- DATA EXCERPTS
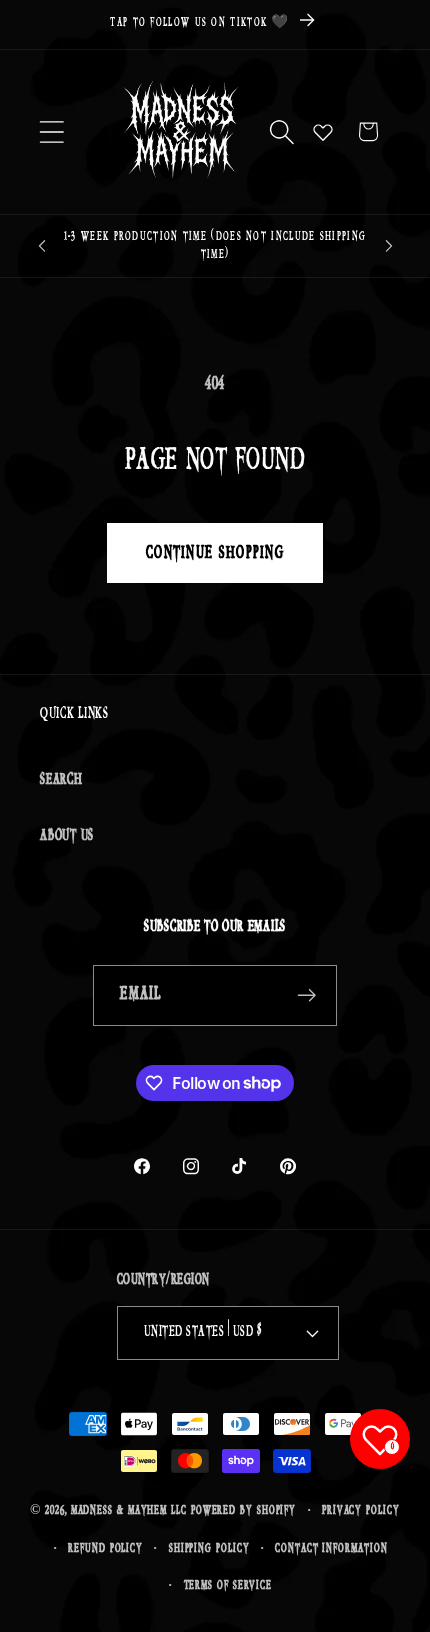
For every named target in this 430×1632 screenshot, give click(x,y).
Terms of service (228, 1585)
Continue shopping (215, 553)
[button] (51, 131)
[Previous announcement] (42, 246)
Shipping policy (209, 1548)
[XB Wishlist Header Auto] (323, 132)
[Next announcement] (389, 246)
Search (61, 779)
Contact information (331, 1548)
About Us (67, 835)
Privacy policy (361, 1510)
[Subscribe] (307, 995)
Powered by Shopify (243, 1510)
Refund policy (105, 1548)
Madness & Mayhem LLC (129, 1510)
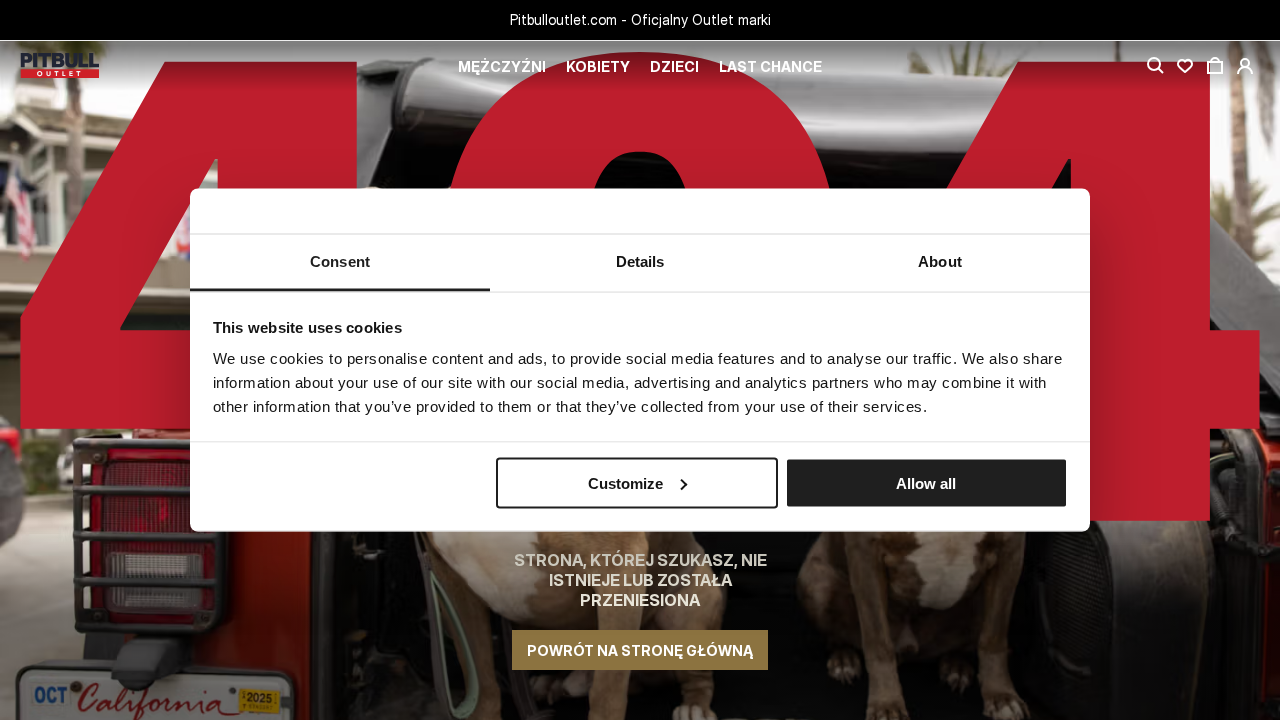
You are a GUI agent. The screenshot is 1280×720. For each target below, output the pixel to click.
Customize (625, 482)
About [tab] (940, 261)
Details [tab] (640, 261)
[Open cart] (1215, 66)
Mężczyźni (502, 66)
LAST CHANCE (770, 66)
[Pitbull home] (60, 66)
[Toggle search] (1155, 66)
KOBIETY (598, 66)
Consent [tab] (340, 261)
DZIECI (674, 66)
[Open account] (1245, 66)
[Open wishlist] (1185, 66)
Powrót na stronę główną (640, 650)
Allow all (926, 482)
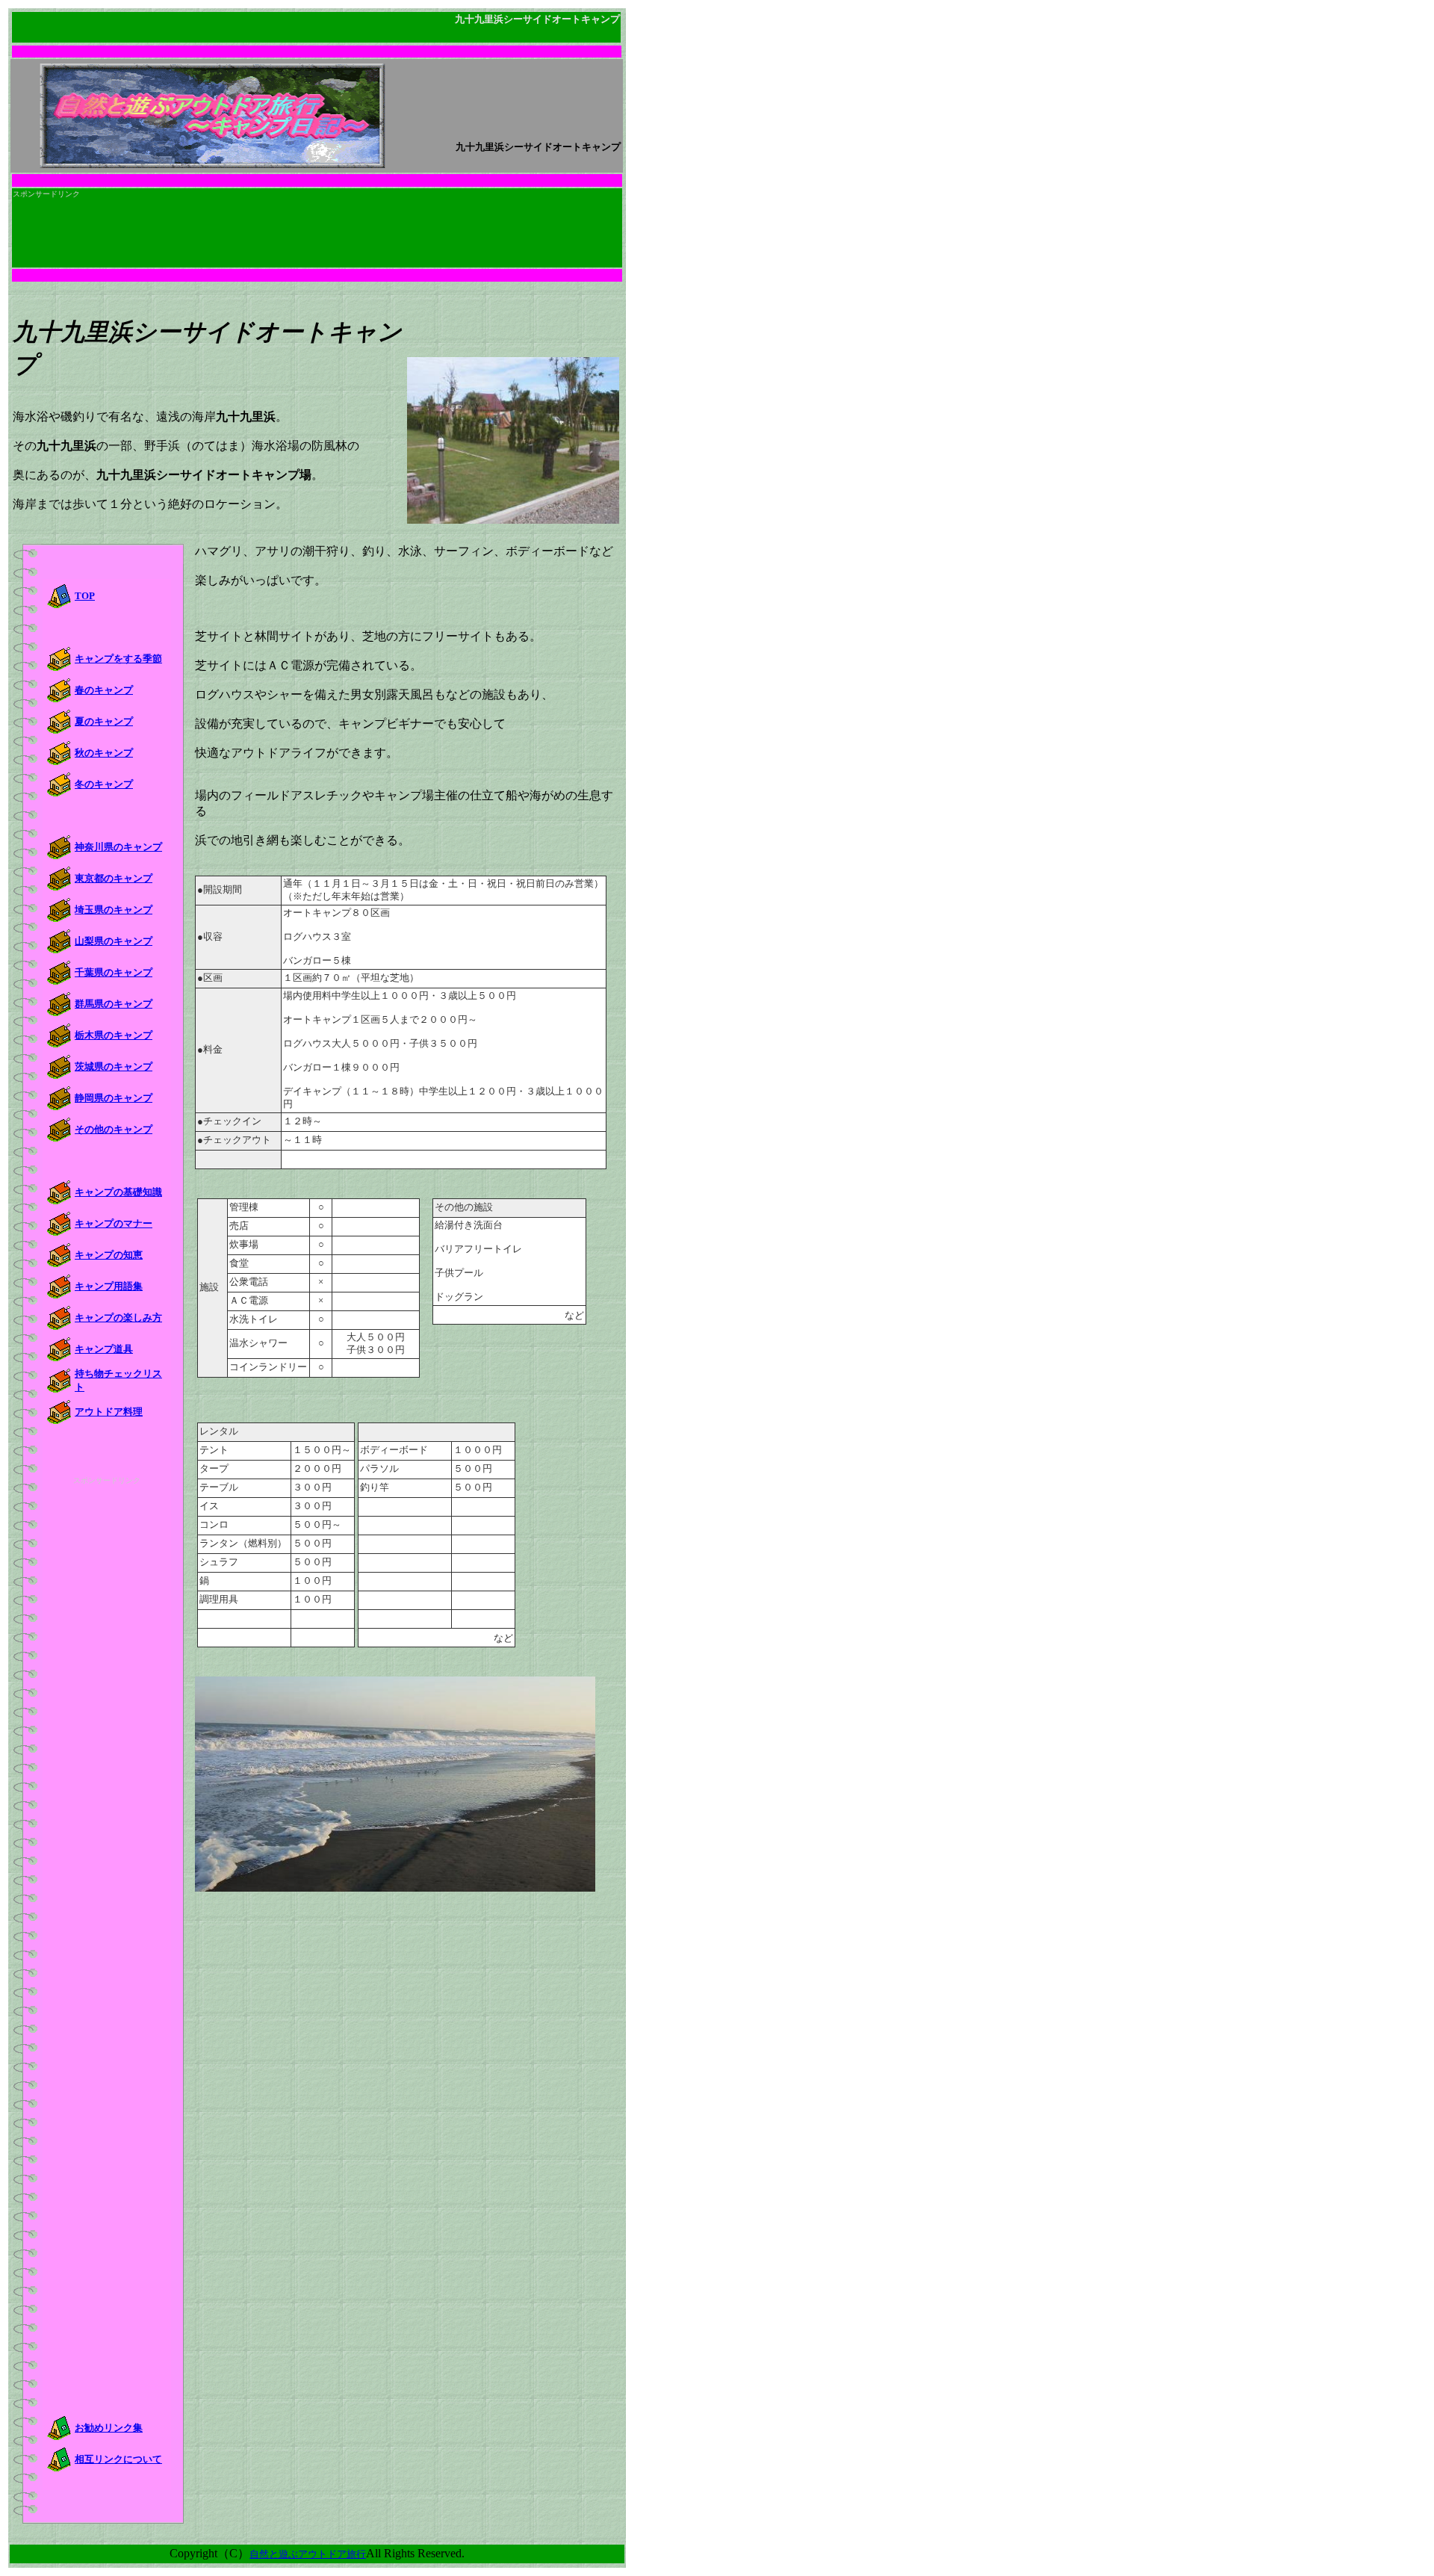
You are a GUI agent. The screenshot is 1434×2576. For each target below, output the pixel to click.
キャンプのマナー (113, 1223)
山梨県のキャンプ (113, 941)
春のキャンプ (104, 690)
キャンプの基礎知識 (118, 1192)
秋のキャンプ (104, 752)
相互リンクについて (118, 2459)
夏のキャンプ (104, 721)
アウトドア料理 (109, 1411)
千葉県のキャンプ (113, 972)
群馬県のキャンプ (113, 1003)
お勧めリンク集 (109, 2427)
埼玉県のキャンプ (113, 909)
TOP (85, 595)
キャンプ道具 (104, 1348)
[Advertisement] (284, 180)
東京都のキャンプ (113, 878)
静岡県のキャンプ (113, 1097)
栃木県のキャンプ (113, 1035)
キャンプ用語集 (109, 1286)
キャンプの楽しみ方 (118, 1317)
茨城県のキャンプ (113, 1066)
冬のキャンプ (104, 784)
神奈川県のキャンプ (118, 846)
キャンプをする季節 (118, 658)
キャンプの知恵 (109, 1254)
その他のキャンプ (113, 1129)
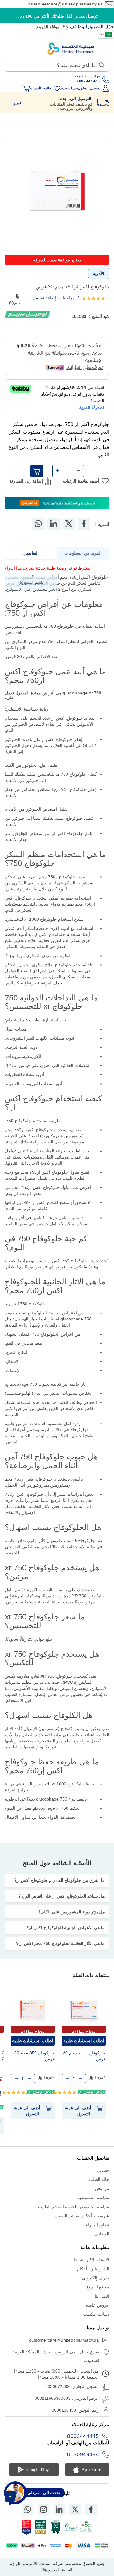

- WHAT IS NEEDED
Begin at the line of the data that has "Contact information (331, 1548)" and stop after the line that has "[Pitbull home] (60, 66)". Write out every line in that span except the picture, and increase each click coordinate by 46.

- ANSWER
Contact information (377, 1594)
About Us (113, 881)
Privacy policy (407, 1556)
[Subscribe] (353, 1041)
Powered by Shopify (289, 1556)
Refund policy (151, 1594)
Madness & Mayhem LLC (175, 1556)
You are a GUI agent. The screenshot is 1280×720. For each target below, output the pixel to click.
Customize (671, 528)
About [tab] (986, 307)
Details [tab] (686, 307)
[Open cart] (1261, 112)
Mężczyźni (548, 112)
LAST CHANCE (816, 112)
[Pitbull home] (106, 112)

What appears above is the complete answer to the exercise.